# Kısa görev 1
İş sağlığı ve güvenliği metnine göre, İSG Meclisi'nin 2019 iş kazası raporunda yapı iş kolundaki ölümlü iş kazalarında kaç can kaybı bildirilmiştir?
# Kısa görev 2
İş sağlığı ve güvenliği metninde "İş Sağlığı ve" sözcüklerini içeren yerle açılıp "olarak karşımıza çıkıyor." ile kapanan bölümü hiçbir değişiklik yapmadan döndürün.

# Verilen metin
****************
İş Sağlığı ve Güvenliği (İSG) bütün çalışanları ilgilendiren, çalışma yaşamının en temel unsurlarından biri... Öte yandan “Yapı” iş kolunun iş sağlığı güvenliği şeceresi yıllardır oldukça kötü. İSG Meclisi’nin 2019 iş kazası raporuna göre ölümlü iş kazalarında yapı iş kolu 336 can kaybı ile (%19’luk pay) tarım ve orman sektöründen sonra en çok ölümlü iş kazasının yaşandığı ikinci sektör olarak karşımıza çıkıyor.
Makaleyi "Temmuz-Ağustos 2020" sayımızın e-dergi versiyonundan okumak için lütfen tıklayın
Şantiyelerde çalışanların eğitim seviyesinin düşük; kayıt dışı istihdam, taşeron kullanımı, çalışan sirkülasyonu gibi faktörlerin yüksek olması, yapı iş kolunda İSG yönetilmesinin güçlükleri olarak karşımıza çıksa da bu yazımızda güvenlik ile ilgili unsurların, genelde işçinin dikkatli çalışmasına bağlanmadığı, içselleştirilip her seviyede alışkanlık haline getirildiği İSG kültürünün temel taşlarının neler olabileceğini ortaya koymaya çalışacağız.
****************
# Veri bölümü

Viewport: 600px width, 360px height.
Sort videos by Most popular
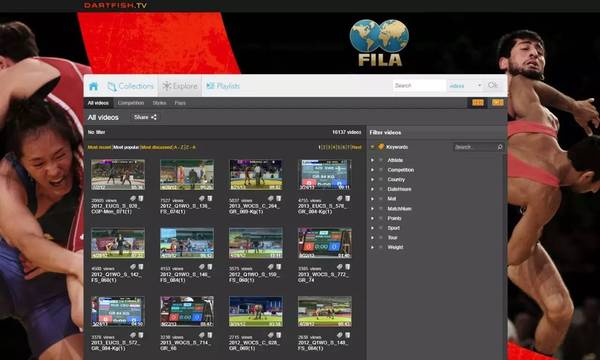[x=127, y=147]
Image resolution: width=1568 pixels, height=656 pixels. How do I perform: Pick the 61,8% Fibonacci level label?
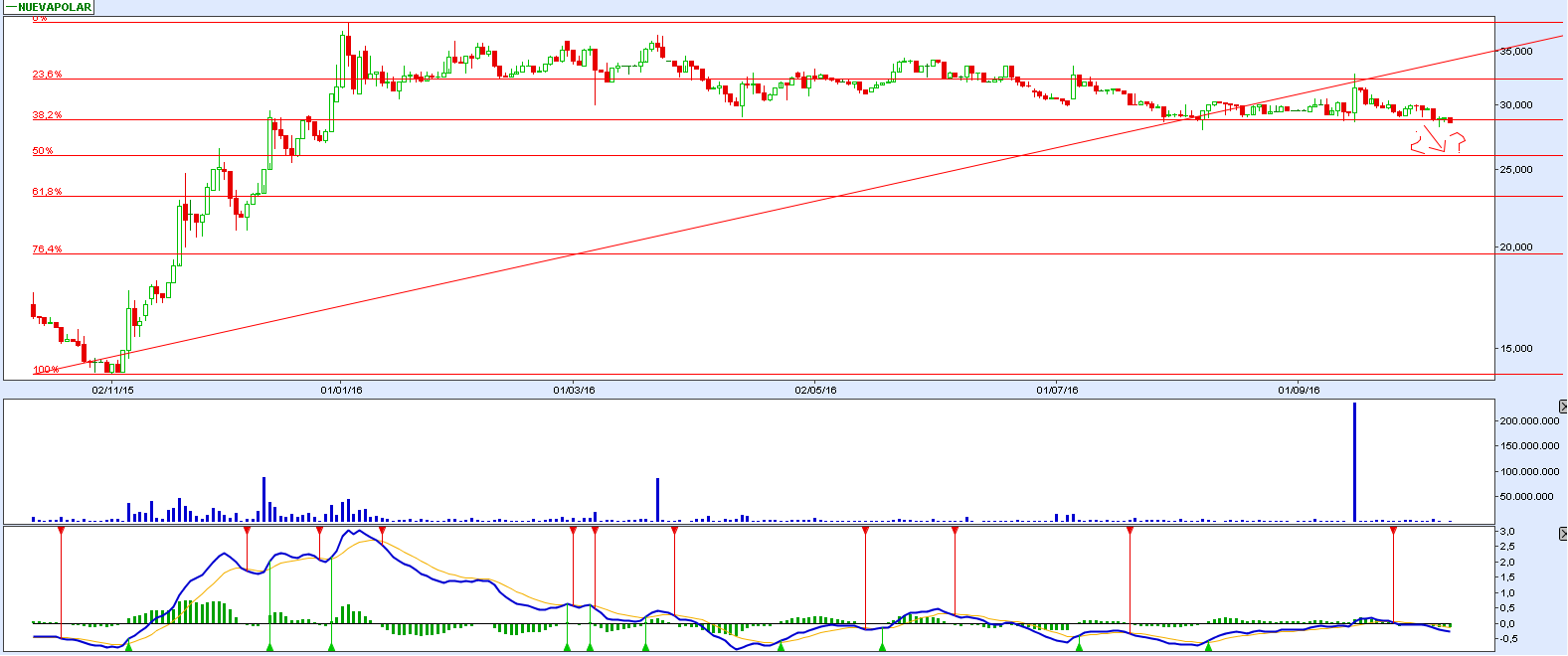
****************
# Çözümlü cevap 1
336 can kaybı.

# Çözümlü cevap 2
İş Sağlığı ve Güvenliği (İSG) bütün çalışanları ilgilendiren, çalışma yaşamının en temel unsurlarından biri... Öte yandan “Yapı” iş kolunun iş sağlığı güvenliği şeceresi yıllardır oldukça kötü. İSG Meclisi’nin 2019 iş kazası raporuna göre ölümlü iş kazalarında yapı iş kolu 336 can kaybı ile (%19’luk pay) tarım ve orman sektöründen sonra en çok ölümlü iş kazasının yaşandığı ikinci sektör olarak karşımıza çıkıyor.